There is an ongoing feud about value in communicating the scientific consensus on climate change to the public. One side argues that we need to talk about the consensus in order to raise public awareness about climate change. A new review article by John Cook and Peter Jacobs (also described in the Guardian) reviews the evidence for “consensus messaging”. The counterargument, proposed by Dan Kahan and others, is that talking about consensus will increase political polarization about climate change.
A recent paper by Kahan called “Climate Science Communication and the Measurement Problem” suggests the disagreement among communications researchers is related to the “contamination of education and politics with forms of cultural status competition”. It is a fascinating paper with a lot of important findings. But I wonder if, deep in the data, there may be evidence that the drumbeat of climate change news and outreach campaigns has actually been effective.
The core result of the paper is described by the following figure:
If people were rationally assessing scientific information, higher science comprehension would translate into higher perceived risk from climate change (left panel). Kahan’s experiments find the opposite for people on the right of the political spectrum (red, right panel). That’s been the headline: for conservatives, better knowledge of climate science might mean less concern about climate change.
In other words, when people go beyond the basics, opinions become polarized. That is not very surprising, given that someone on the right of the political spectrum with greater interest and/or ability in science who looks for information about climate change may head to right-wing media and blogs, which often house an alternate universe of “facts” about climate change.
What is more surprising are the results for people with low “science comprehension”.
Why are people with low science comprehension on both the left and the right of the political spectrum perceiving moderate to high risk from climate change? If people’s views on climate change are defined more by their cultural identity than by the facts of the case, why would people on the right of the spectrum with low science comprehension have even moderate concern about climate change?

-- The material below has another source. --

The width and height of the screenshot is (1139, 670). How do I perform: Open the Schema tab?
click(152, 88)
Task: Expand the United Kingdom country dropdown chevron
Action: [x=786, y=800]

This opinion about the risk from climate change must derive from something. It isn’t a detailed knowledge of the science, or the problem. Otherwise, the people would fall elsewhere on the graph. It also isn’t their community. Their community, if defined correctly, generally believes the risk from climate change to be low.
What’s happening? Perhaps there has been enough mention of climate change in the public domain, whether on the news, in private conversations, etc., that even those who pay scant little attention to science have been able to develop some level of concern about climate change.
It may be that, current polarization aside, the much-maligned information deficit model has actually worked, at least with very basic information, and in the way political messaging works. Years of repeating the general facts of the case – climate change is real, caused by humans, and poses a risk to the future – appears to have created a basic public consciousness about climate change.
David – With respect to your first question – “you don’t cite a source for your assumption that there has been a increase in the perception of risk from climate change over time among those with “very low” “science comprehension” – this was an assumption. Presumably at some point in the past, perception of risk from greenhouse gas driven climate change was zero, simply because no one had ever heard of the idea. Kahan’s data suggests that now that perception of risk is moderate-to-high (~6 on his scale) among people with low science comprehension. Something led those people to that conclusion.
Otherwise, I’m not defending the methods or definition of science comprehension in this or other work. The post is arguing that if we accept the findings as correct, embedded in them is some support for deficit model.
In your analysis of the chart which you describe as the “core result” of the Kahan paper you don’t cite a source for your assumption that there has been a increase n the perception of risk from climate change over time among those with “very low” “science comprehension”. I’m wondering who has measured this, what criteria they used to define “science comprehension” and over what time period.
Kahan states the data for “science comprehension” in the chart you display is ultimately based on a subset of the NSF set of questions contained in Science and Engineering Indicators 2010 Chapter 7. According to the NSF, about their own set of questions: “in the light of using a small number of questions… generalization about American’s knowledge of science should be made cautiously”.
One might think that because Kahan uses a subset of this small number of NSF questions, anyone should be even more cautious about what “science comprehension” in his context might mean. Kahan just wanted to roughly chop up a population into a few groups he could categorize as more or less knowledgeable about “science”, and he used the NSF material because the NSF is an authority, and they have used these questions repeatedly over a long time.
No one should believe that any particular individual classed as having “very high” “science comprehension” in Kahan’s analysis would actually be capable of reading and understanding a particular scientific paper. I wonder if they would even be able to describe the scientific method in the basic terms I was taught what it was in Grade 8.
Just saying.
I’ve found Kahan interesting enough to study him. However, he claims there is no difference between the left and the right parts of the political spectrum in terms of detachment from reality. His claim is that the left shows its bias over nuclear power while the right denies climate science, i.e. both sides get it wrong almost the same number of times. Kahan claims that anyone citing other data is just confusing “lumpiness” apparent in the dataset with a conclusion that can be drawn. It seems to me that the right is very much less in contact with reality than any other classifiable large political group, so it is here I part company with Kahan.
Right wing consistent and arrogant denial that it is possible that anything human beings can do could possibly undermine the life support capacity of the planet will be seen one day as criminally irresponsible. What in left wing ideology threatens all life on the planet?